The brothers also remained close with Rocco, who spent more than 30 years as a New York police officer and Drug Enforcement agent. Rocco and Joe had a special tradition. "Whenever I would go home, he would always stop at the airport to give me bagels," Joe says. "There is nothing like New York bagels. In fact that Sunday before he died, we were home, and he'd shown up at the ballpark and brought bagels." Rocco, who rarely watched the Yankees on TV because he found it too nerve-racking, tuned in on June 21, when New York launched a stirring comeback win against Cleveland. Later that evening, Rocco died of a massive heart attack. Joe coped by disappearing deeper into the game he loved. "I could go to baseball, immerse myself in work," says Joe. "That's been a place I've been hiding for years."
When Rocco died, Frank Torre was awaiting a heart transplant. He'd had three heart attacks since 1984 and was now totally incapacitated. This time, Joe played big brother, sending Frank to Columbia-Presbyterian Medical Center in Manhattan, home of one of the world's finest heart-transplant programs.

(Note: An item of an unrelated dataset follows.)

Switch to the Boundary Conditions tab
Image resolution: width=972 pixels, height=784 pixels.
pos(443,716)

When Frank checked in on Aug. 5, he had to be carried into the building. "By the time my brother died, I considered myself dead," says Frank. "I didn't even have enough energy to grieve."

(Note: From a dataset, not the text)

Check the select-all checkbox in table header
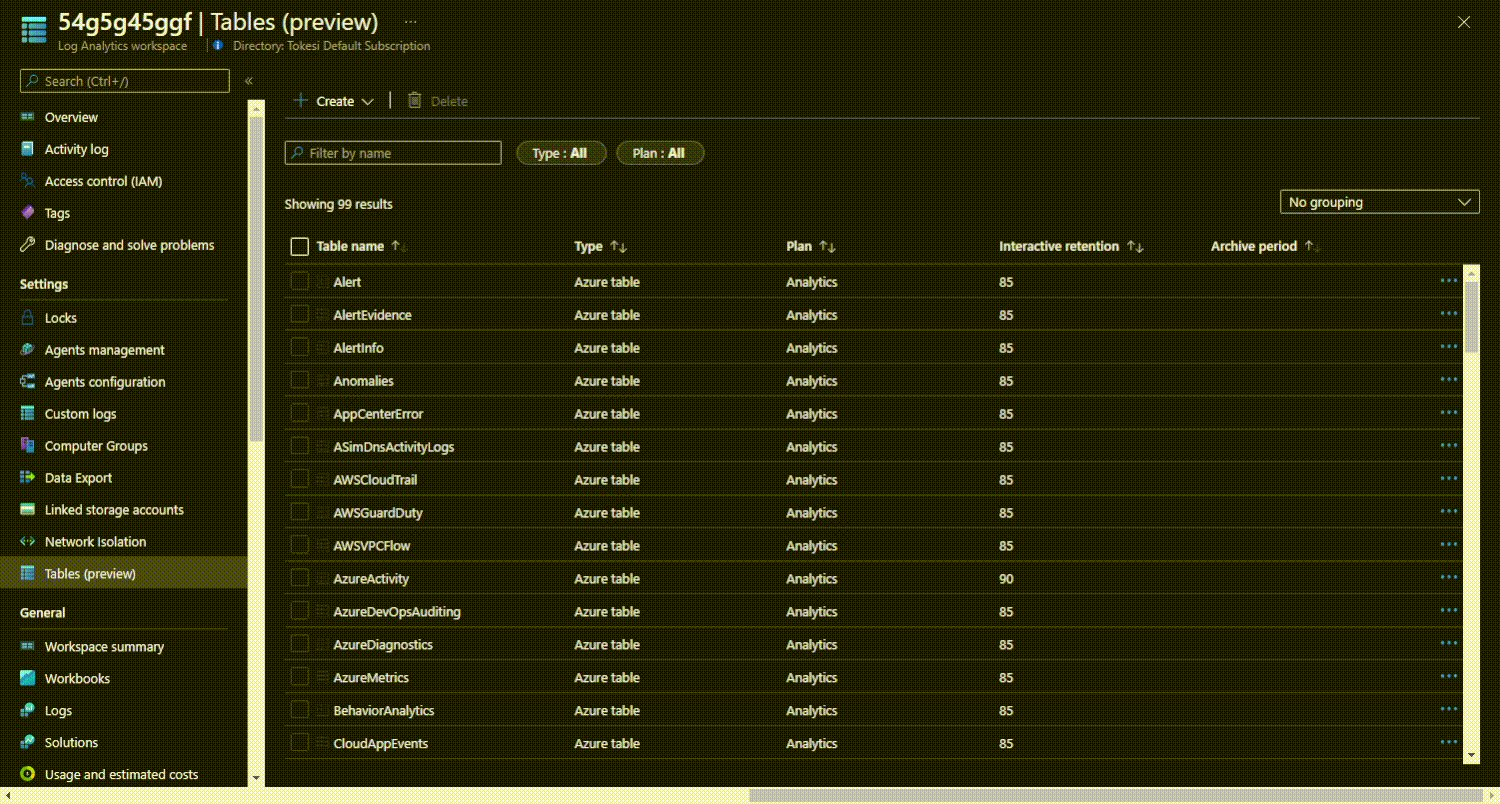Viewport: 1500px width, 804px height. pos(299,245)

At about 3 a.m. on Oct. 25, hours after he had seen the Yankees edge Atlanta, 1-0, in the World Series' fifth game, Frank Torre was awakened by Roxanne Gerow-Smith, a nurse at Columbia-Presbyterian, calling with the news that a heart donor had finally been found. The next day, surgeon Dr. Mehmet Oz recalls, Frank was placid and confident while being prepped for the four-hour surgery. "He looked just like his brother looks when he's waiting in the dugout," Oz says.
A couple of hours after the surgery, Joe arrived in the recovery room. "They looked at each other and Frank realized who it was," says Oz. "He lifted up his right hand and Joe kissed it."
Today, Frank is on the mend, with an excellent prognosis. And now that the tumult has passed and the ticker tape has been swept away, Joe has time to reflect on what he has learned from a championship season that was about so much more than winning games. He thinks back to that defining moment, after the Yankees won the pennant, when the nation's TV cameras caught him weeping in the dugout. Many thought it was because he had finally made it to the Series, filling the one great void in his life. But that wasn't it at all. "My family just came to mind and I started choking up," Torre says. "I thought I wanted this very badly all these years, until I realized how many other people wanted it for me more than I wanted it for myself."